Conveniently for HIVEX, this trial has not been published, so it is impossible to check these claims. We find it alarming that any ethics committee in South Africa would have given approval for a Phase II study, especially since there is no published Phase I data. We do however understand from other sources that the study was primarily aimed at assessing safety and that there was no proof of efficacy.

For HIVEX Limited to offer HIVEX treatment as a treatment for HIV before any peer-reviewed trial results proving efficacy have been published and before the World Health Organisation or any regulatory authority has approved the device for this purpose, is unethical and irresponsible. That we have heard reports of people stopping ARVs after HIVEX treatment is even more disturbing.

In the memo that TAC Kwazulu-Natal will be handing over to HIVEX today, TAC demands that HIVEX stops promoting HIVEX as a treatment for HIV or any other serious diseases and publishes the findings of the study conducted on the treatment.

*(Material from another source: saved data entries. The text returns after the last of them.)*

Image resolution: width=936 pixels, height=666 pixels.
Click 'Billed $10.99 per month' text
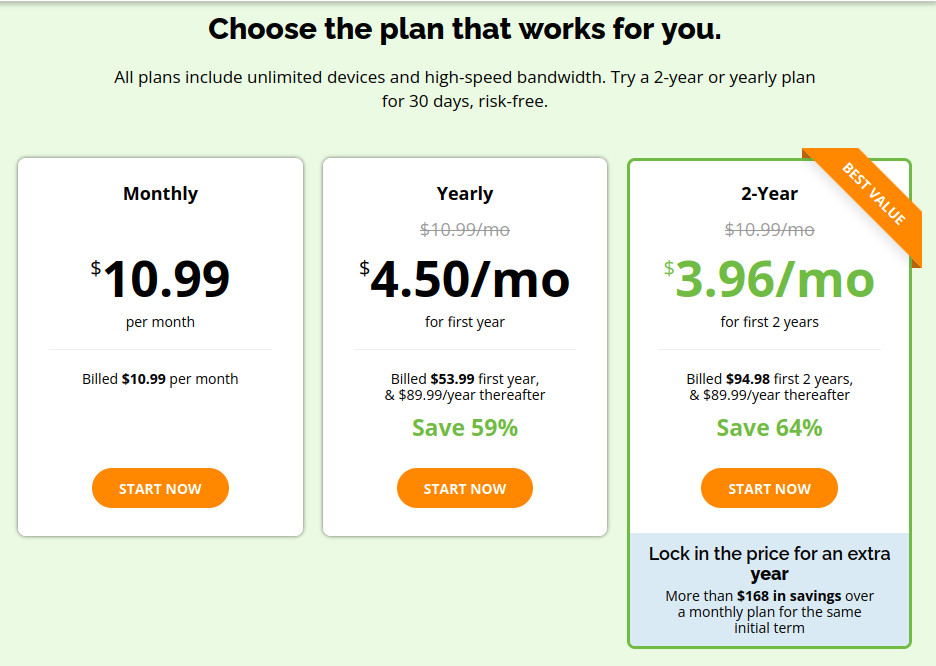[x=160, y=379]
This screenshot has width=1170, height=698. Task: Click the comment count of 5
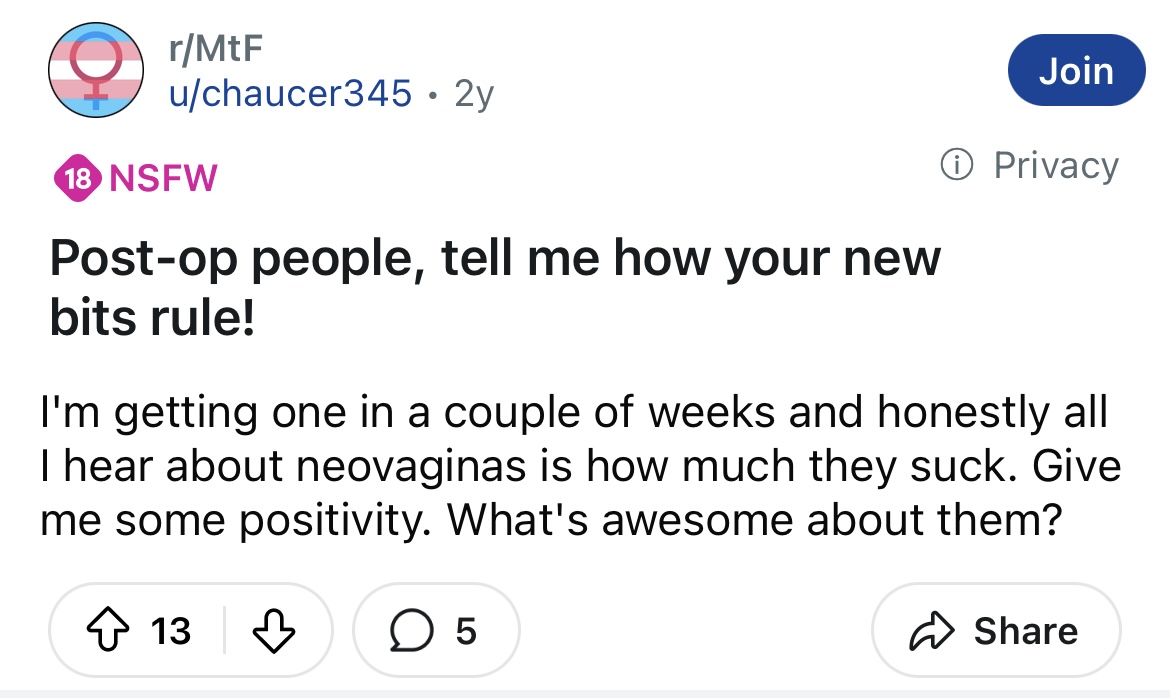point(463,631)
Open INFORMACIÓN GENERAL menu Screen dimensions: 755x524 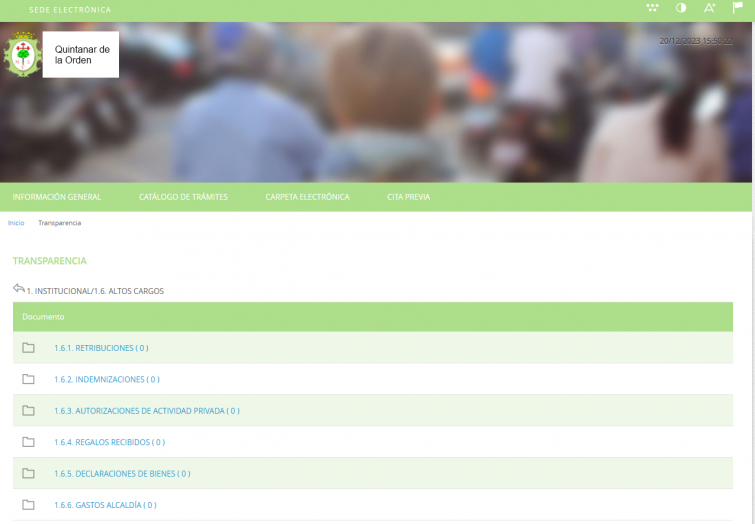pyautogui.click(x=57, y=197)
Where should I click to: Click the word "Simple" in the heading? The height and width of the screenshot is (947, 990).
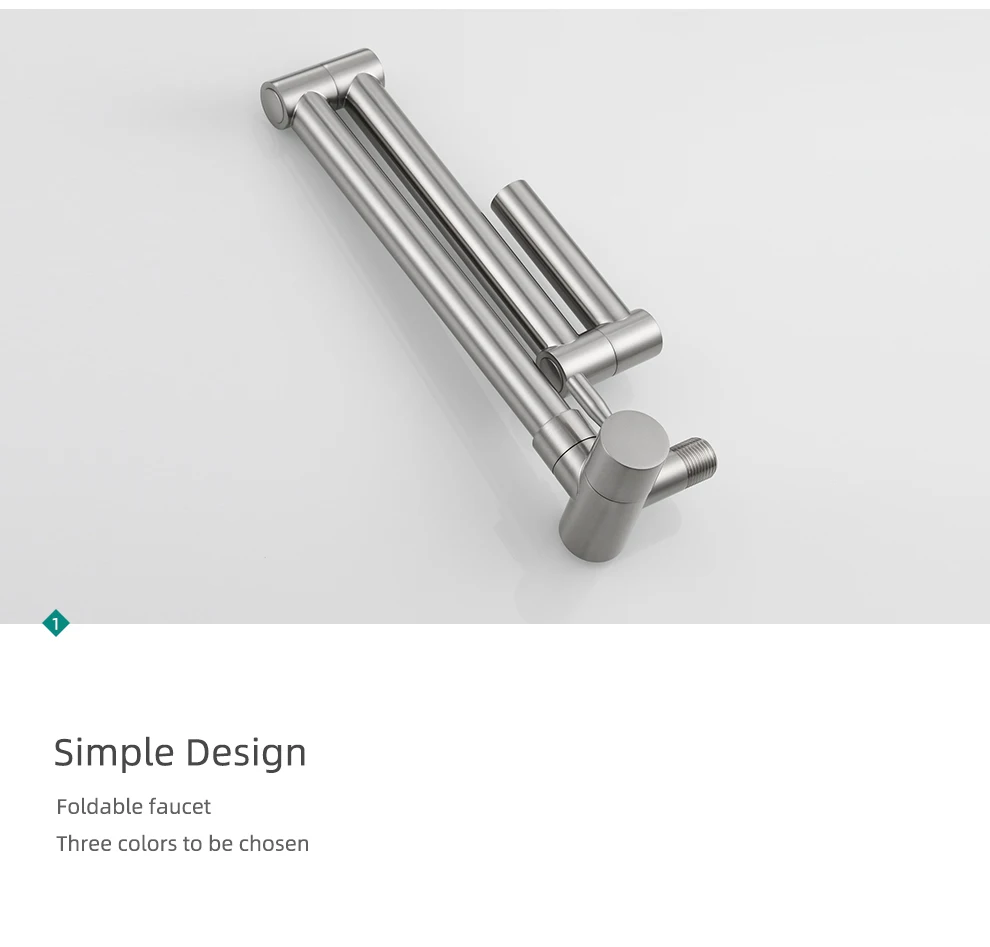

The investigative journalism programme Special Assignment will broadcast a special World AIDS Day episode in which various quacks, including HIVEX, are featured. It is scheduled to be shown on Thursday 1 December 2011 at 20:00 on SABC3.

ASA update

Earlier this year I lodged a complaint on behalf of TAC with the Advertising Standards Authority against claims that HIVEX is an effective treatment for HIV made on the HIVEX website. At the time the ASA ruled, the HIVEX site was temporarily behind a password, and the ASA did not rule on the merits of the matter, accepting HIVEX’s undertaking that they had "suspended the site for review to ensure compliance and to avoid any misunderstanding." However, the HIVEX website is back up and making similar claims as before. A breach complaint has been lodged with the ASA. That ruling is pending.